- Born: 22 December 1855 Munich, Bavaria
- Died: 19 December 1931 (aged 75) Wrocław, Lower Silesia, Germany
- Education: Ludwig-Maximilians-Universität München (PhD)
- Occupations: Historian; literary critic; professor;

= Max Koch (academic) =

German historian and literary critic (1855–1931)

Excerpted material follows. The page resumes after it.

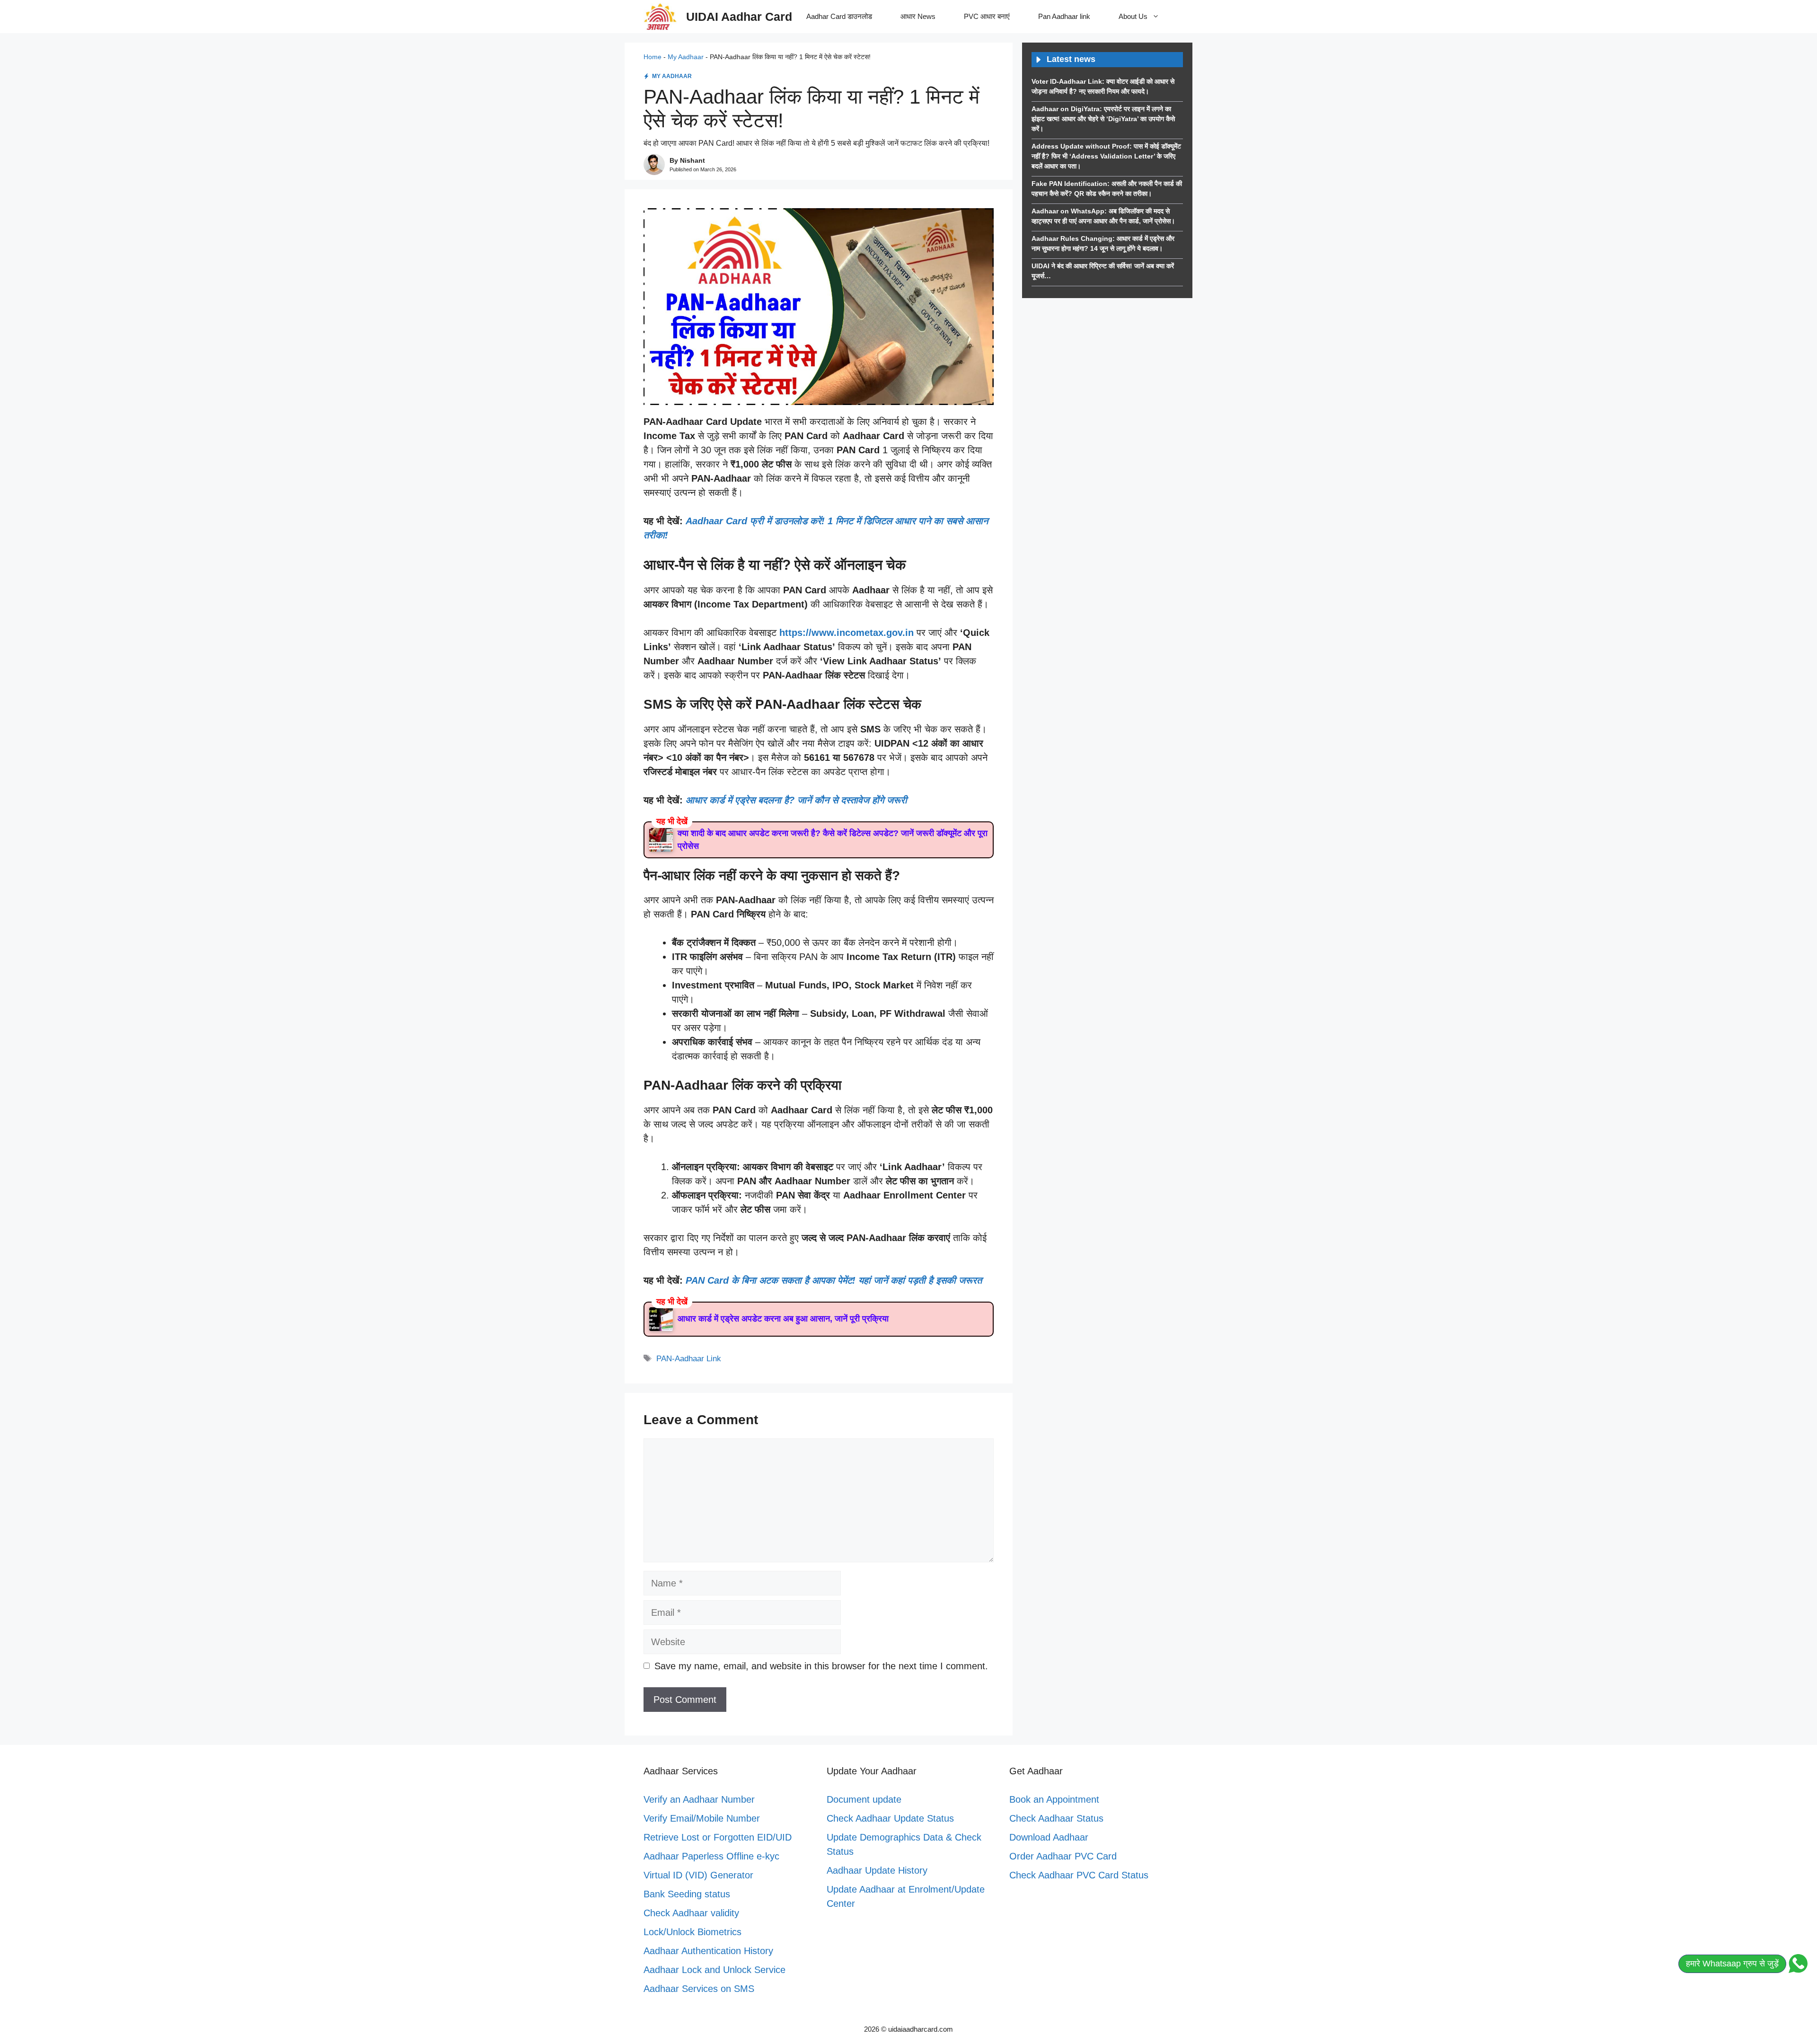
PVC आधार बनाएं (987, 16)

Max Koch (22 December 1855 – 19 December 1931) was a German historian and literary critic.

==Biography==
He studied at the Ludwig-Maximilians-Universität München as a student of Michael Bernays, receiving his PhD in 1878. Subsequently, he continued his education in Berlin, London, and Paris, and became a docent at Marburg University in 1879. He was appointed an assistant professor of literary history at the University of Breslau in 1890, where in 1895 he became a full professor. In 1918, he was named university rector.

==Work==
- Helferich Peter Sturz : nebst einer Abhandlung über die schleswigischen Literaturbriefe mit Benützung handschriftlicher Quellen (Munich, 1879) - Helfrich Peter Sturz : together with a treatise on Schleswig literature letters, etc..
- Ueber die Beziehungen der englischen Literatur zur deutschen im 18. Jahrhundert (Leipzig, 1883) - On the relationship of English literature for Germans in the 18th century.
- Shakespeares Leben - Shakespeare's life.
- Franz Grillparzer. Eine charakteristik (1891) - On Franz Grillparzer.
- Nationalität und Nationallitteratur (1891) - Nationality and national literature.
- Geschichte der deutschen Literatur von den ältesten Zeiten bis zur Gegenwart (1897, with Friedrich Vogt) - History of German literature from the earliest times to the present.
- Richard Wagner (3 volumes, 1907–18) - Biography of Richard Wagner.

===Compilations===
- Goethe and Schiller literature for Goedeke's Grundriss
- Shakespeare and Chamisso for Cotta's Bibliothek der Weltliteratur
- Von Arnim, Brentano, Eichendorff, Fouqué, Hoffmann, Schulze, Immermann and Lenau for Joseph Kürschner's Deutsche National Literatur
He founded Zeitschrift für vergleichende Literaturgeschichte (Berlin, 1886, later Weimar).